Please recast every line of the entries below as a numbered list, skipping any blank lines. Leave the pictures out.
## begin Task input
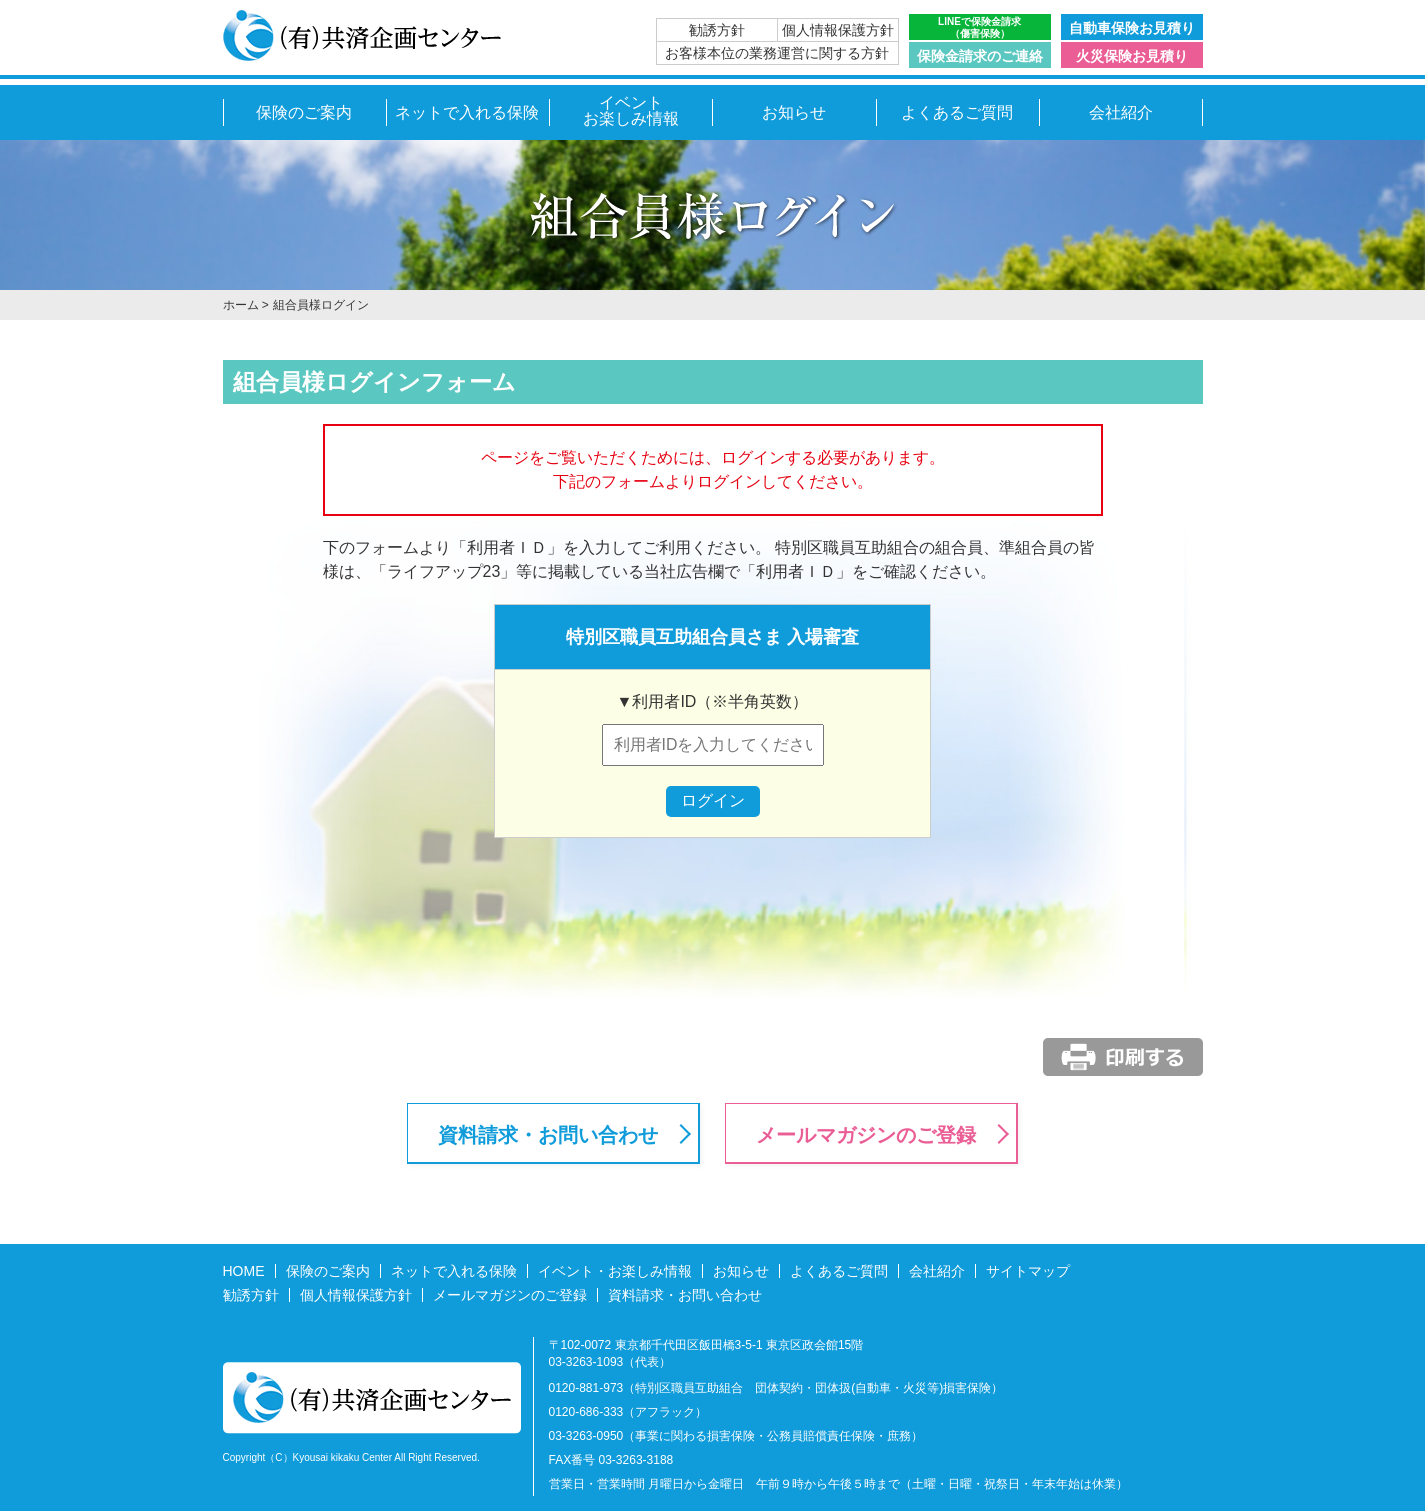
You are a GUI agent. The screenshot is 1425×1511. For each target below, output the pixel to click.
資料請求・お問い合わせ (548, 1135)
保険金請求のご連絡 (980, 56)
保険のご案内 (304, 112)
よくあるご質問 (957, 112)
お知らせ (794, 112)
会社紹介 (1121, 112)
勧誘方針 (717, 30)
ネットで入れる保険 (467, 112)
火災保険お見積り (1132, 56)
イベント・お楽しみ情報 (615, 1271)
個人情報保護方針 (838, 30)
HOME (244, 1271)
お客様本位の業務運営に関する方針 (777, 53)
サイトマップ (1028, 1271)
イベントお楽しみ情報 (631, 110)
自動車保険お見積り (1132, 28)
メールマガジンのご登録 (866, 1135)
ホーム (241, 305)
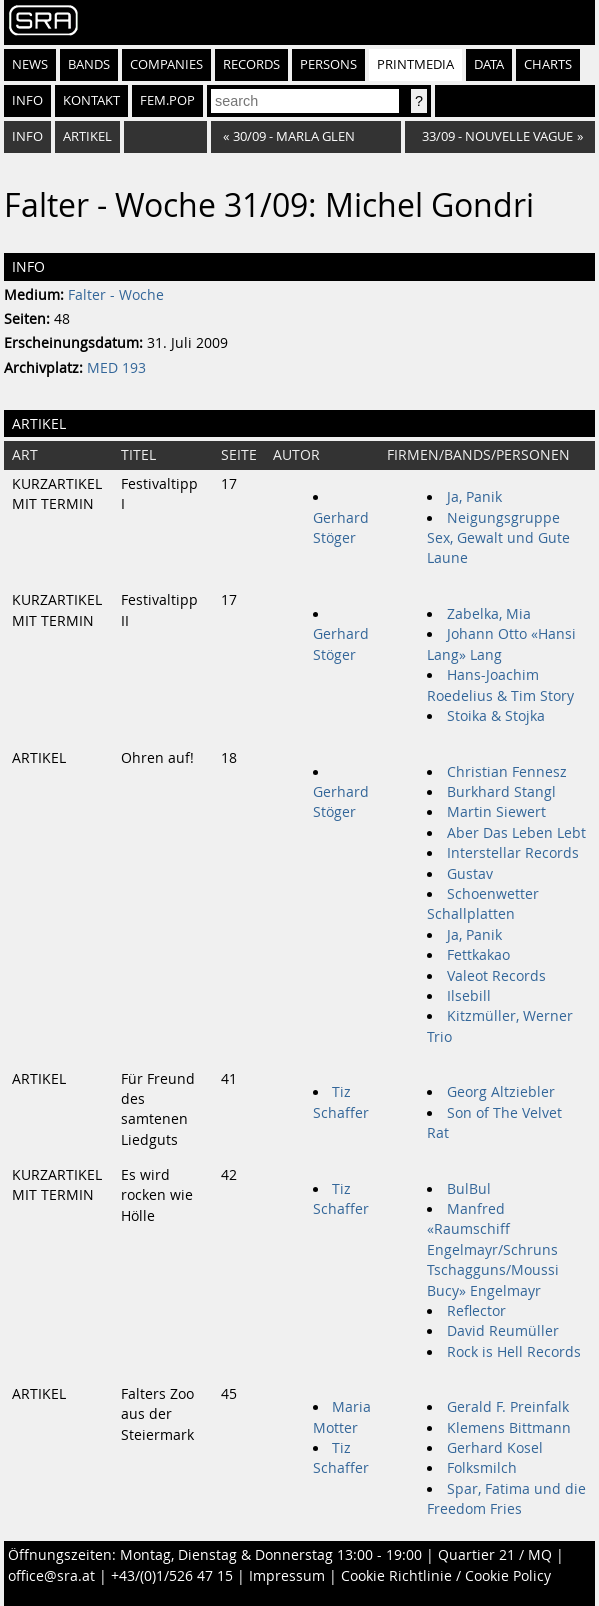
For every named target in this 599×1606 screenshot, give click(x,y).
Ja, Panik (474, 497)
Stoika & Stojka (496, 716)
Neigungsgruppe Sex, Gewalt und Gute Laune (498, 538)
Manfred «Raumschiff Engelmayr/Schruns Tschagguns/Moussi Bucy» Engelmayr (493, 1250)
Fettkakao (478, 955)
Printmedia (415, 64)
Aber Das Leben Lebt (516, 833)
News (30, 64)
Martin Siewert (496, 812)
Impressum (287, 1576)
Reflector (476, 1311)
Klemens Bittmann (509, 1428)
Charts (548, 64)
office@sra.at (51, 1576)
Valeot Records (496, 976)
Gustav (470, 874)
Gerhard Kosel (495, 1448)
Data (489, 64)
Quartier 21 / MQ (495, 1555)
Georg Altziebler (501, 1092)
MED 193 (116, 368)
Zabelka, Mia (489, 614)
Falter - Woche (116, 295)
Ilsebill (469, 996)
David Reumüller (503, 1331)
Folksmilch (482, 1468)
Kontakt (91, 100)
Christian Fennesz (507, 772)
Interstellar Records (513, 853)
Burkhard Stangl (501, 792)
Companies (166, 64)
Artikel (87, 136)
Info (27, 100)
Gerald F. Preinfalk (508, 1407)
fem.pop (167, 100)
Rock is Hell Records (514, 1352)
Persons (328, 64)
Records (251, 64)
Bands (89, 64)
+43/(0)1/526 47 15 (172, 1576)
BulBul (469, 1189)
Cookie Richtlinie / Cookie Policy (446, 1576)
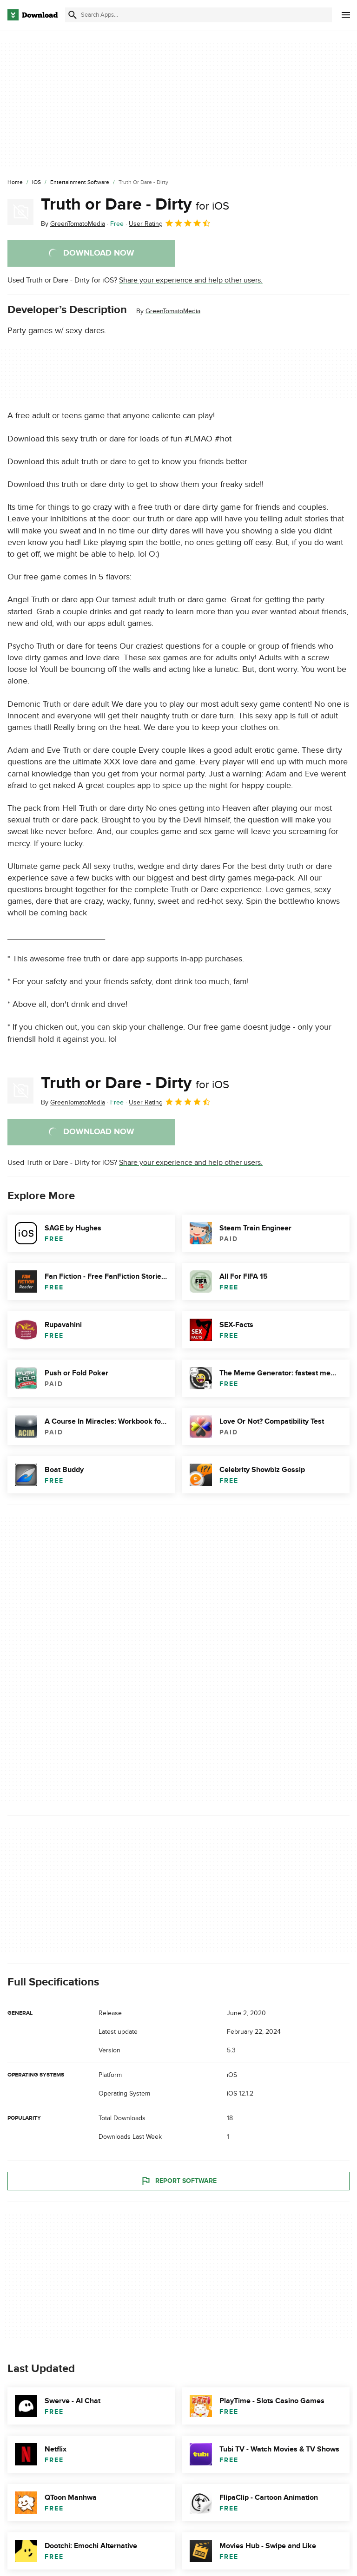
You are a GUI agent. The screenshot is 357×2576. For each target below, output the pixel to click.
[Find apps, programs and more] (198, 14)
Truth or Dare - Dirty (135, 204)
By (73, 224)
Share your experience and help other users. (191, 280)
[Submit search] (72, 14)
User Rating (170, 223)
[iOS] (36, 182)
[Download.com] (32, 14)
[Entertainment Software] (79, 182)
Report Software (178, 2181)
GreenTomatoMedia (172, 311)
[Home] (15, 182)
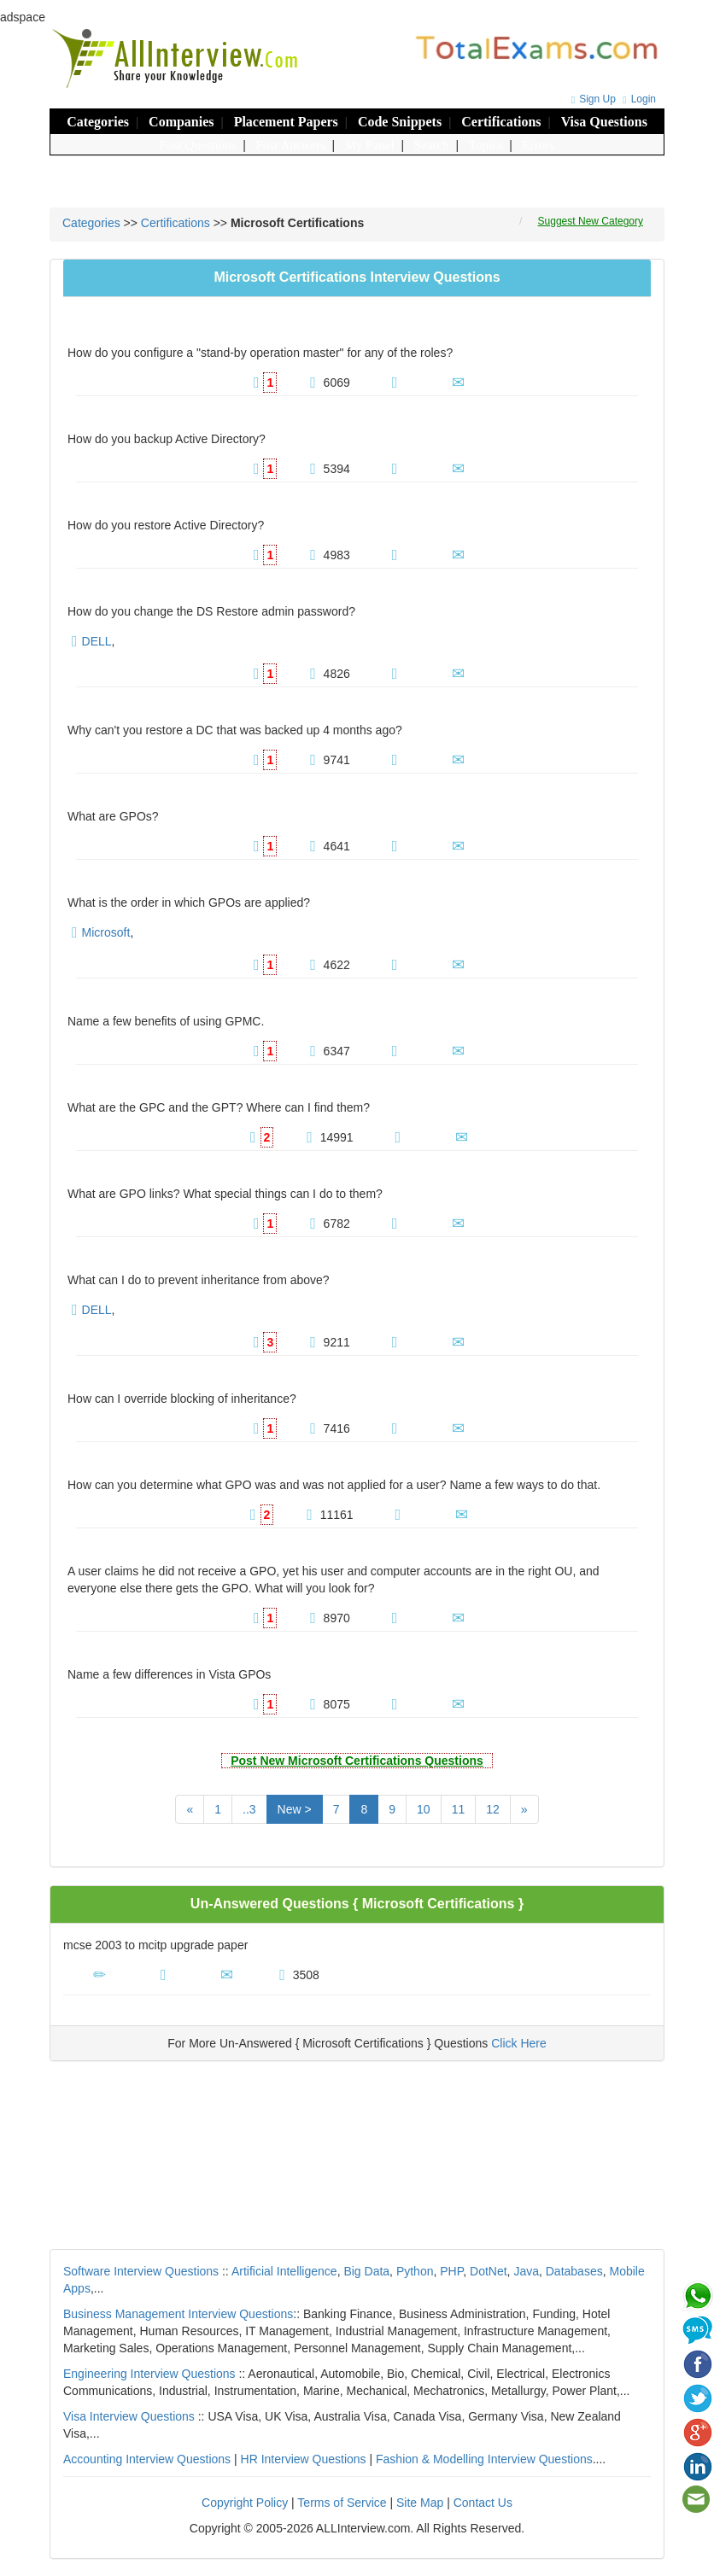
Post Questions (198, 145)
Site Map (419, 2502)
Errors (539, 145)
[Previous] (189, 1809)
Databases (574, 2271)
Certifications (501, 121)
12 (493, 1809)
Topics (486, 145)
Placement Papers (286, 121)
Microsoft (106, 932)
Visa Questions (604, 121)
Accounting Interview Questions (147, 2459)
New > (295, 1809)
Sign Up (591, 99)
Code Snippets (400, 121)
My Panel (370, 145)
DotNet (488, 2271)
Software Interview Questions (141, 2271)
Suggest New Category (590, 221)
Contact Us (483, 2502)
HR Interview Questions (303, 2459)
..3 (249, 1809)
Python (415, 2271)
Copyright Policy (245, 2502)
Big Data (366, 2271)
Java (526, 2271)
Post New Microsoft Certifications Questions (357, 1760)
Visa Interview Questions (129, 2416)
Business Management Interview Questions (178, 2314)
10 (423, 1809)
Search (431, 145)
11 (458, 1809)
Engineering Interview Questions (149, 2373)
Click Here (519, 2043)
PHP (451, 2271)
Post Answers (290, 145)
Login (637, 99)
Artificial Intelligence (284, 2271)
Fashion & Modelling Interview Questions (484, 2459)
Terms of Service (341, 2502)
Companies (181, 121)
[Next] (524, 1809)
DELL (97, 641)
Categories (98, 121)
## end Task input
» **Task answer**
1. You are a GUI agent. The screenshot is 1425×1511. For each target below, output the pixel to click.
2. 資料請求・お問い合わせ (548, 1135)
3. 保険金請求のご連絡 (980, 56)
4. 保険のご案内 (304, 112)
5. よくあるご質問 (957, 112)
6. お知らせ (794, 112)
7. 会社紹介 (1121, 112)
8. 勧誘方針 (717, 30)
9. ネットで入れる保険 (467, 112)
10. 火災保険お見積り (1132, 56)
11. イベント・お楽しみ情報 (615, 1271)
12. 個人情報保護方針 (838, 30)
13. HOME (244, 1271)
14. お客様本位の業務運営に関する方針 (777, 53)
15. サイトマップ (1028, 1271)
16. イベントお楽しみ情報 (631, 110)
17. 自動車保険お見積り (1132, 28)
18. メールマガジンのご登録 (866, 1135)
19. ホーム (241, 305)
20. For every named target in this 599×1606 screenshot, give click(x,y).
21. Ja, Panik (474, 497)
22. Stoika & Stojka (496, 716)
23. Neigungsgruppe Sex, Gewalt und Gute Laune (498, 538)
24. Manfred «Raumschiff Engelmayr/Schruns Tschagguns/Moussi Bucy» Engelmayr (493, 1250)
25. Fettkakao (478, 955)
26. Printmedia (415, 64)
27. Aber Das Leben Lebt (516, 833)
28. News (30, 64)
29. Martin Siewert (496, 812)
30. Impressum (287, 1576)
31. Reflector (476, 1311)
32. Klemens Bittmann (509, 1428)
33. Charts (548, 64)
34. office@sra.at (51, 1576)
35. Valeot Records (496, 976)
36. Gustav (470, 874)
37. Gerhard Kosel (495, 1448)
38. Data (489, 64)
39. Quartier 21 / MQ (495, 1555)
40. Georg Altziebler (501, 1092)
41. MED 193 (116, 368)
42. Zabelka, Mia (489, 614)
43. Falter - Woche (116, 295)
44. Ilsebill (469, 996)
45. David Reumüller (503, 1331)
46. Folksmilch (482, 1468)
47. Kontakt (91, 100)
48. Christian Fennesz (507, 772)
49. Interstellar Records (513, 853)
50. Burkhard Stangl (501, 792)
51. Companies (166, 64)
52. Artikel (87, 136)
53. Info (27, 100)
54. Gerald F. Preinfalk (508, 1407)
55. fem.pop (167, 100)
56. Rock is Hell Records (514, 1352)
57. Persons (328, 64)
58. Records (251, 64)
59. Bands (89, 64)
60. +43/(0)1/526 47 15 (172, 1576)
61. BulBul (469, 1189)
62. Cookie Richtlinie / Cookie Policy (446, 1576)
63. You are a GUI agent. The screenshot is 357×2576. For each target below, output the pixel to click.
64. [Find apps, programs and more] (198, 14)
65. Truth or Dare - Dirty (135, 204)
66. By (73, 224)
67. Share your experience and help other users. (191, 280)
68. [Submit search] (72, 14)
69. User Rating (170, 223)
70. [iOS] (36, 182)
71. [Download.com] (32, 14)
72. [Entertainment Software] (79, 182)
73. Report Software (178, 2181)
74. GreenTomatoMedia (172, 311)
75. [Home] (15, 182)
76. Post Questions (198, 145)
77. Site Map (419, 2502)
78. Errors (539, 145)
79. [Previous] (189, 1809)
80. Databases (574, 2271)
81. Certifications (501, 121)
82. 12 (493, 1809)
83. Topics (486, 145)
84. Placement Papers (286, 121)
85. Microsoft (106, 932)
86. Visa Questions (604, 121)
87. Accounting Interview Questions (147, 2459)
88. New > (295, 1809)
89. Sign Up (591, 99)
90. Code Snippets (400, 121)
91. My Panel (370, 145)
92. DotNet (488, 2271)
93. Software Interview Questions (141, 2271)
94. Suggest New Category (590, 221)
95. Contact Us (483, 2502)
96. HR Interview Questions (303, 2459)
97. ..3 (249, 1809)
98. Python (415, 2271)
99. Copyright Policy (245, 2502)
100. Big Data (366, 2271)
101. Java (526, 2271)
102. Post New Microsoft Certifications Questions (357, 1760)
103. Visa Interview Questions (129, 2416)
104. Business Management Interview Questions (178, 2314)
105. 10 (423, 1809)
106. Search (431, 145)
107. 11 (458, 1809)
108. Engineering Interview Questions (149, 2373)
109. Click Here (519, 2043)
110. PHP (451, 2271)
111. Post Answers (290, 145)
112. Login (637, 99)
113. Artificial Intelligence (284, 2271)
114. Fashion & Modelling Interview Questions (484, 2459)
115. Terms of Service (341, 2502)
116. Companies (181, 121)
117. [Next] (524, 1809)
118. DELL (97, 641)
119. Categories (98, 121)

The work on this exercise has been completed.